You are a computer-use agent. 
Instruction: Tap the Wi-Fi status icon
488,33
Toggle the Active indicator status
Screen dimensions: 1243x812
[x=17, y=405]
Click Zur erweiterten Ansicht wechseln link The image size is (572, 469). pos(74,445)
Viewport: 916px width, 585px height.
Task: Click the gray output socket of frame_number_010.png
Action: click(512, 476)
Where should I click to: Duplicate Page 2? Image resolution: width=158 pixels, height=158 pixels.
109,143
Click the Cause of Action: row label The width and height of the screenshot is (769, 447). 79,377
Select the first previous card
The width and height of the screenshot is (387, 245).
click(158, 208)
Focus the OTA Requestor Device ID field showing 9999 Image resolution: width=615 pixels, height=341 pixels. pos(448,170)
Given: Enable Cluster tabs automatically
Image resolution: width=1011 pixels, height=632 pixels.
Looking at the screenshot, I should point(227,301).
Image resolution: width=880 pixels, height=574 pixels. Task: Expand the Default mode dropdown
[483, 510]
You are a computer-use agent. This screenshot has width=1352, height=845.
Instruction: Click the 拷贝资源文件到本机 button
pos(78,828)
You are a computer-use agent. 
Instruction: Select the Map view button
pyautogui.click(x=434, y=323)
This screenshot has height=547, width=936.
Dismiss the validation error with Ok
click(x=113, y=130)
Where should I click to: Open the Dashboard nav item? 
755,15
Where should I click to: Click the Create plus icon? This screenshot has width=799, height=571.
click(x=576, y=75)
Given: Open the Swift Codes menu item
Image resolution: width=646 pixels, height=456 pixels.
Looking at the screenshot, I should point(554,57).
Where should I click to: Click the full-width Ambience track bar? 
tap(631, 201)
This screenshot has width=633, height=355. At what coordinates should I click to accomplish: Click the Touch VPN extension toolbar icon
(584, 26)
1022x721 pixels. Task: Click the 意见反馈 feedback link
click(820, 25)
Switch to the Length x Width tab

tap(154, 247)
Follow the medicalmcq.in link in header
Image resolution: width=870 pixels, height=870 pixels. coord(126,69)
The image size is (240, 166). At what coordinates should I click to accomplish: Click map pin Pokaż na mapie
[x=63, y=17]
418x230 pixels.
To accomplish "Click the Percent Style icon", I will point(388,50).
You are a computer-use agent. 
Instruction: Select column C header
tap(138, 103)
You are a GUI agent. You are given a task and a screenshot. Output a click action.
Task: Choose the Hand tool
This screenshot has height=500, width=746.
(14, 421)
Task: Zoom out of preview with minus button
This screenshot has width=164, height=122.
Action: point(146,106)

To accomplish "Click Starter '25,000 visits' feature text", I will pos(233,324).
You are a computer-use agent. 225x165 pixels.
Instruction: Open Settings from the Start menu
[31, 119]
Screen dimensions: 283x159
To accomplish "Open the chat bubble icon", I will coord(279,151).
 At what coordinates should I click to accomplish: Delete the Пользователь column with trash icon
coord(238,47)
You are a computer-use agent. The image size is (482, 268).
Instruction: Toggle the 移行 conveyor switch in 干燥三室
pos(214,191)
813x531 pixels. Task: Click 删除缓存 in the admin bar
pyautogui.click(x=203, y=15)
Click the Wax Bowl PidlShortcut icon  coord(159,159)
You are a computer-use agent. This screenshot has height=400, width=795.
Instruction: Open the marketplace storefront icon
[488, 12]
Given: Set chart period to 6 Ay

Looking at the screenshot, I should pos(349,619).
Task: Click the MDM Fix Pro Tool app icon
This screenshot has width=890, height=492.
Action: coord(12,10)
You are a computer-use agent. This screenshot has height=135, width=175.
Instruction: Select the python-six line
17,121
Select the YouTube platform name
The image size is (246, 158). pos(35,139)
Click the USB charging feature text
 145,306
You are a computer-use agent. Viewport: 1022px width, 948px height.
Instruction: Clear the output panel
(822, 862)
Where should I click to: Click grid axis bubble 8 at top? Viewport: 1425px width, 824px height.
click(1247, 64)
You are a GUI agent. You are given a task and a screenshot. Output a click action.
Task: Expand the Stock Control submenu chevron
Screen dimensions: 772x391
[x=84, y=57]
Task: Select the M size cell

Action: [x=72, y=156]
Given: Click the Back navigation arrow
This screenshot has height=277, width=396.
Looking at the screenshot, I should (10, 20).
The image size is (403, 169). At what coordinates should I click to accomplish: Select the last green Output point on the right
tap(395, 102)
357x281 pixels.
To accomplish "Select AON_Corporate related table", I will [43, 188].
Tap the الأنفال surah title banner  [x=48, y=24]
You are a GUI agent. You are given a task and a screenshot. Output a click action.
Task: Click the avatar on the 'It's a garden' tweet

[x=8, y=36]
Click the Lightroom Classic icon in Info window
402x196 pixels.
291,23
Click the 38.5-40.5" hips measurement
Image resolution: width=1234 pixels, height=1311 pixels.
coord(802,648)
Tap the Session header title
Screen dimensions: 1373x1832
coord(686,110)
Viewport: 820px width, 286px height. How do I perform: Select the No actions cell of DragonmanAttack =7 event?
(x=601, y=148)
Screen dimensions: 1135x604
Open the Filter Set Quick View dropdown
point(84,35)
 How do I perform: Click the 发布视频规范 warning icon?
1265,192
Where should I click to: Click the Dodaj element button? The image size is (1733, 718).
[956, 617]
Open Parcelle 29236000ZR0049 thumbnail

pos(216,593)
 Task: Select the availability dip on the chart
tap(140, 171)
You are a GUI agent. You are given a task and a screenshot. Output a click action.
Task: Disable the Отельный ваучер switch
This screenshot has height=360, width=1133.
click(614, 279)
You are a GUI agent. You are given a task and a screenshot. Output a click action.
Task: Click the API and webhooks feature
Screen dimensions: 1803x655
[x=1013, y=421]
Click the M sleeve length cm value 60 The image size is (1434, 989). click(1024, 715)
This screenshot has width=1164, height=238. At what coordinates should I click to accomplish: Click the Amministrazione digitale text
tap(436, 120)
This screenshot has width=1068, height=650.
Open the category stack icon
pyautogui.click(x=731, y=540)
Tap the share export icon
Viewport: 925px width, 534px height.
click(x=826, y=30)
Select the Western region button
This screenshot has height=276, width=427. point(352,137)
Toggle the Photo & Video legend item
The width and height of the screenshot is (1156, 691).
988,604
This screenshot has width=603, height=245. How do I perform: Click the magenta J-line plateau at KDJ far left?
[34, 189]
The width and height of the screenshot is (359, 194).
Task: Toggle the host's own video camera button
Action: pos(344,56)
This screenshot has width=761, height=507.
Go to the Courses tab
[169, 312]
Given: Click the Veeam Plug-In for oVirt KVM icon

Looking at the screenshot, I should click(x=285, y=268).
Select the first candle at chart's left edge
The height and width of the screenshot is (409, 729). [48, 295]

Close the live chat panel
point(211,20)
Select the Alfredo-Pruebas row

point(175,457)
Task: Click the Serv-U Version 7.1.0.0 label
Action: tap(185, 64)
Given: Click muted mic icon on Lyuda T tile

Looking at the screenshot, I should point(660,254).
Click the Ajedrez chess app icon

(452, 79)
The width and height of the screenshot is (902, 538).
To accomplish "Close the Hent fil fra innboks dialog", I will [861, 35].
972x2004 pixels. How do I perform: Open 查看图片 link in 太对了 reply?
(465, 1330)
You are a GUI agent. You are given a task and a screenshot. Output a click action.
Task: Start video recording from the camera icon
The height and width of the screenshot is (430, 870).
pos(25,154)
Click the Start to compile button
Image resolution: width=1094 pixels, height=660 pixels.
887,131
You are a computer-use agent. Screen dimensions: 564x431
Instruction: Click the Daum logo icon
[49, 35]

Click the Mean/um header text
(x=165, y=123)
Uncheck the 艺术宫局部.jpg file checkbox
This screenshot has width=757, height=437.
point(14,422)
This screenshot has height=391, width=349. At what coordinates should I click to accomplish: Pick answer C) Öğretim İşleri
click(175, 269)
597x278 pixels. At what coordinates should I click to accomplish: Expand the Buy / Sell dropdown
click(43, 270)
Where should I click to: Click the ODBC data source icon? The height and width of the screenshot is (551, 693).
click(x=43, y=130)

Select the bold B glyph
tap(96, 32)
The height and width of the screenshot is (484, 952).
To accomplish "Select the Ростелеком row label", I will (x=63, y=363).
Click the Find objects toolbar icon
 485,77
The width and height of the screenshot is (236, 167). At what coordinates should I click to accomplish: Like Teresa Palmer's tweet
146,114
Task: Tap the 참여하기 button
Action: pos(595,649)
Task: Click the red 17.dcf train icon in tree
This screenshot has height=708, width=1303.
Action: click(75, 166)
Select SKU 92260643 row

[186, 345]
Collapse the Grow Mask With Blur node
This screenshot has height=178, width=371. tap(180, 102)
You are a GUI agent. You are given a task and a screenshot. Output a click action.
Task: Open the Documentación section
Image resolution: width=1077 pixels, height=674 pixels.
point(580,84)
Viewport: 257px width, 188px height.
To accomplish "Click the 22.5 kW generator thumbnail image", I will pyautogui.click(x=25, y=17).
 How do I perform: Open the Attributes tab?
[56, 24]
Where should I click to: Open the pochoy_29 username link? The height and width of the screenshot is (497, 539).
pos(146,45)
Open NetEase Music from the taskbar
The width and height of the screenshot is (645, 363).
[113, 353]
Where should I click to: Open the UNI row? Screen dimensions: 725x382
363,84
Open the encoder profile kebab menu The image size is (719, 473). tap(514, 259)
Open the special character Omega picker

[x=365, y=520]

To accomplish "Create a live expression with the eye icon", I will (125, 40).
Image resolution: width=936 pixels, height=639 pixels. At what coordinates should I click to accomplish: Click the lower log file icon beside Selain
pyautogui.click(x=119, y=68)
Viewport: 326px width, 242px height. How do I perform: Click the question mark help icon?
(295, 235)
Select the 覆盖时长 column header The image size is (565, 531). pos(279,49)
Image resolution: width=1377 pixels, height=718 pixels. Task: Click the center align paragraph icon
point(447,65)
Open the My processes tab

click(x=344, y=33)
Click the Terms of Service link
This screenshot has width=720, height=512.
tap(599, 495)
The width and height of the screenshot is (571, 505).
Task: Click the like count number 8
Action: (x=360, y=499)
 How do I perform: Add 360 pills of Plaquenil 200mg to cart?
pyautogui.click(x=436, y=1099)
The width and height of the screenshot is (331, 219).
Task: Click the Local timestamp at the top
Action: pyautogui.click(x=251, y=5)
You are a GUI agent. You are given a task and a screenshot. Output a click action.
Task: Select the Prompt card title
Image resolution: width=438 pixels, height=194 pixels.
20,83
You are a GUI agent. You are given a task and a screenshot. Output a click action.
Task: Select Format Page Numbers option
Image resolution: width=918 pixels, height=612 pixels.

=-=-=

*Task item:*
How many lines of the data contain "title"? Work it out and give only the number.

*Finished exercise:*
3